On embarque avec lui dans son Audi. Un moment particulier. A cet instant, Bruno Ficheux n’a plus à penser à la campagne proprement dite. Les dés sont jetés, alors, c’est l’occasion de se laisser aller à quelques confidences, plus intimes. Ce qu’il a fait la veille ? « Samedi matin, j’étais en mairie, l’après-midi, je suis allé à Lille avec mon fils, notamment au Furet du Nord. » Tout en suivant à distance la course cycliste de l’aîné dans la Sarthe, qui récidivera cet après-midi en Mayenne. Une tradition, le cyclisme, pour une famille où la compétition fait partie de l’éducation : « Même quand on joue aux boules ou au bowling, c’est pour gagner. Je les ai élevés comme ça. » Ils sont apparemment fiers de leur père, comme lui voue une admiration sans borne au sien, décédé un samedi matin en mairie  en 1998. « Mon père, je ne lui arrive pas à la cheville. C’était presque l’élu parfait. D’ailleurs, je pense qu’il serait à l’UDI ou au Modem aujourd’hui ! C’était quelqu’un d’archi-présent sur le terrain.
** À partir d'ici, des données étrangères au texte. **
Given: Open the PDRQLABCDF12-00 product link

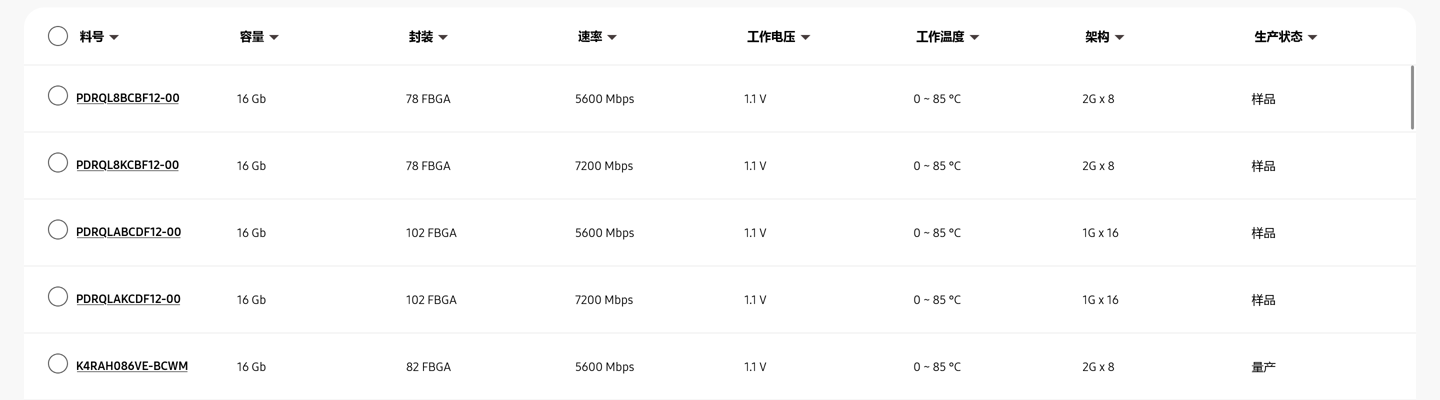Looking at the screenshot, I should [128, 232].
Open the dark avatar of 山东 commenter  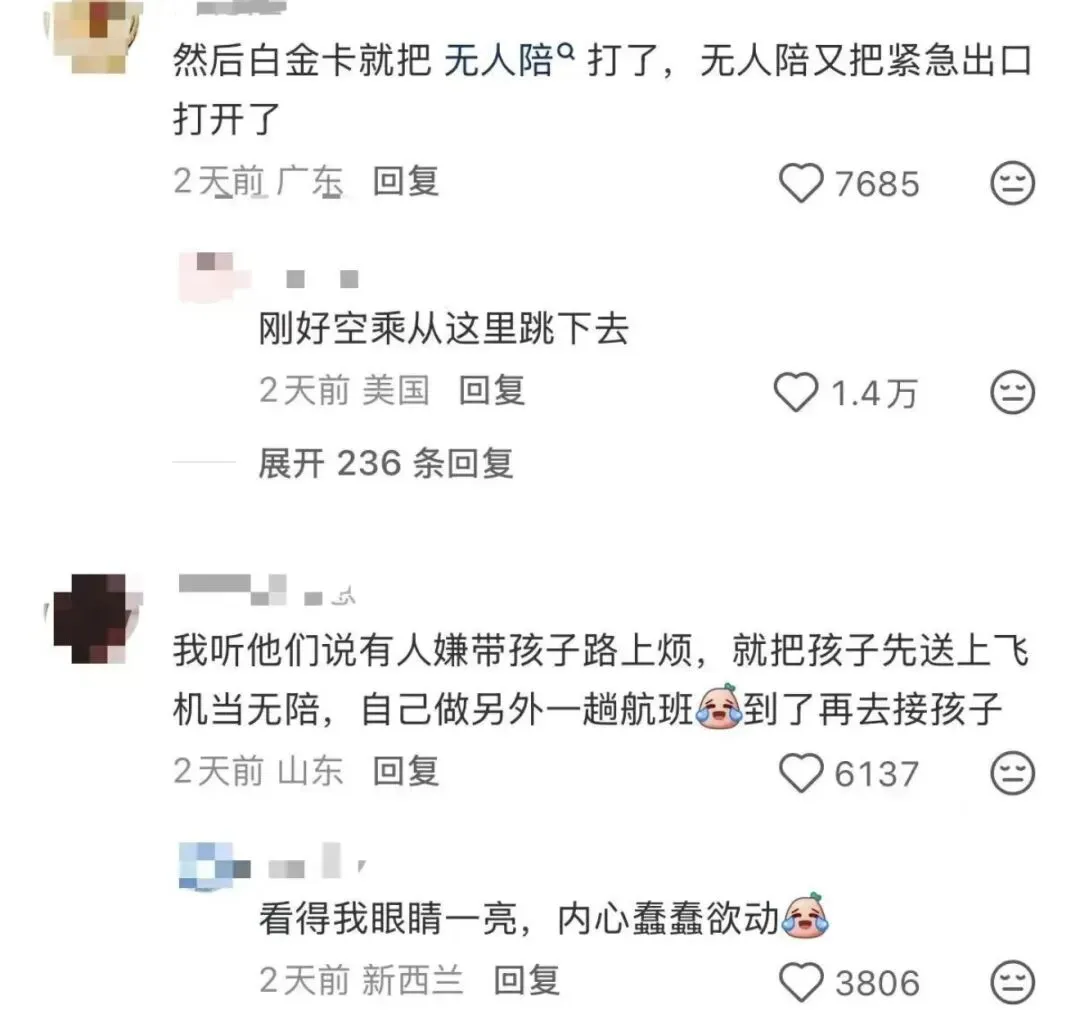92,618
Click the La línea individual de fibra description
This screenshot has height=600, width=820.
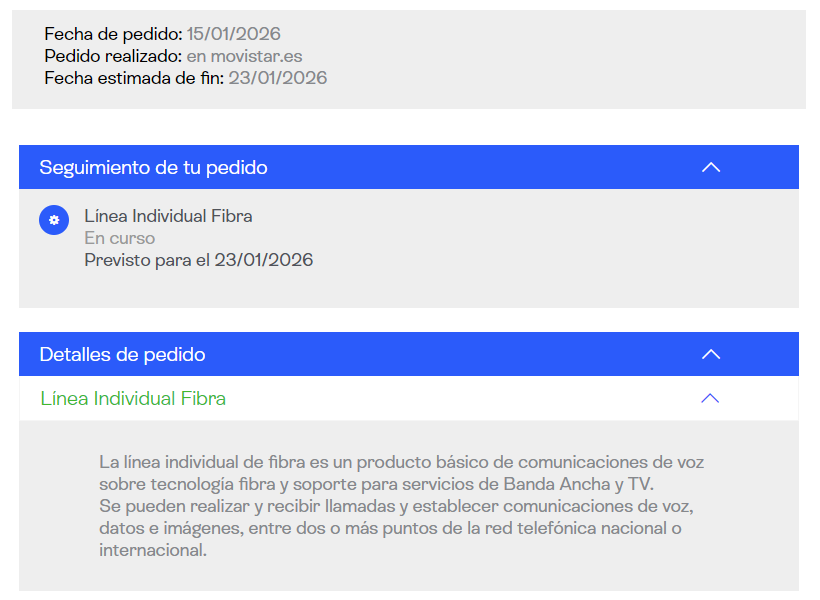[400, 462]
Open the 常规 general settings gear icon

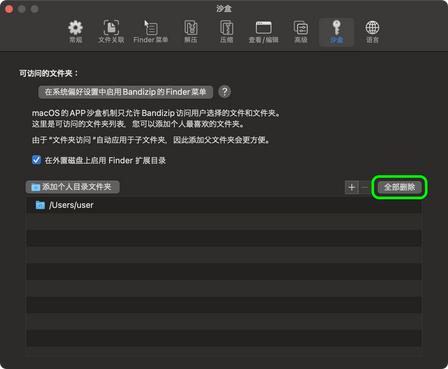[76, 32]
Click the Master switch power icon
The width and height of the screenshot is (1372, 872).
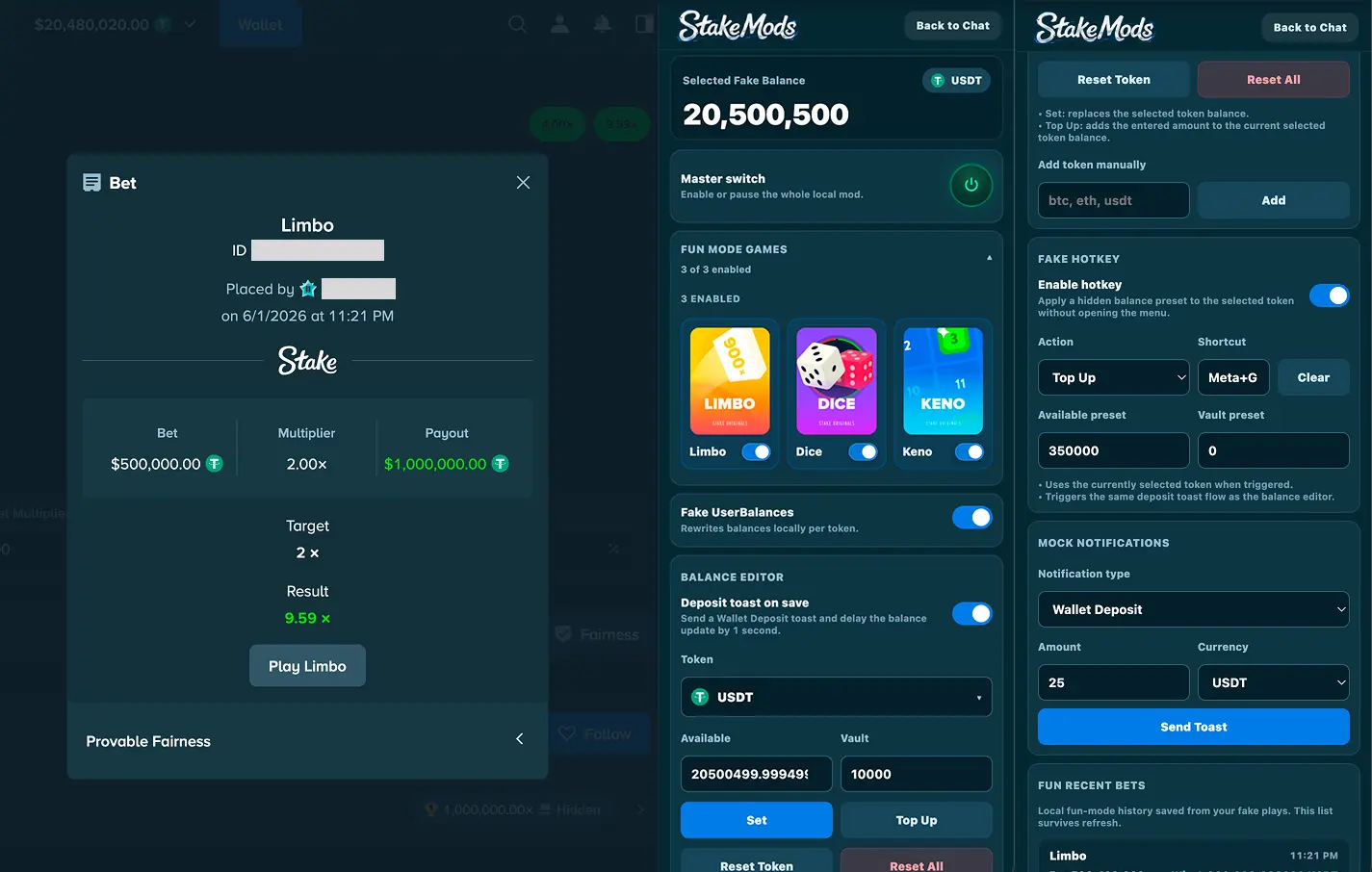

A l’époque, je ne comprenais pas forcément quand il arrivait en retard au repas du dimanche midi à 14h au lieu de 12h30, quand il était constamment absent. Pour ma mère, c’était un fantôme. Aujourd’hui, je le comprends et j’excuse ses choix. » Un ange passe, alors que la voiture s’arrête. « En tout cas, ça doit le faire marrer de me voir là aujourd’hui !

La mauvaise conscience du maire

Nous sommes arrivés à Morbercque, l’une des plus grandes communes du Nord – Pas-de-Calais en terme de superficie… mais surtout celle où Jérôme Darques, le maire, a longtemps laissé entretenir le doute quant à une candidature dissidente à droite. « Heureusement qu’il n’y est pas allé. Sinon, nous aurions eu du mal. » D’ailleurs, comment sent-il le résultat, à quelques heures du verdict ? Toujours aucune idée. Juste la certitude que s’il est troisième, il fera campagne pour le PS en appelant les maires du secteur à s’engager pour Jacques Parent, son meilleur ennemi. Qui en ferait de même ? « Aucune idée, il est imprévisible. ». Au sein du bureau de vote, sous les jolies poutres, ce n’est pas la foule des grands jours. Sur la table d’entrée, les bulletins de vote FN sont bien plus nombreux que les autres. Pour le tandem Ficheux-Depelchin, la pile a baissé, même si le candidat semble dubitatif : « Vous ne trouvez pas qu’on ne voit pas bien la couleur bleu pâle et la police sur notre bulletin ? » On est bien obligé d’acquiescer : ce choix n’était peut-être pas le plus opportun.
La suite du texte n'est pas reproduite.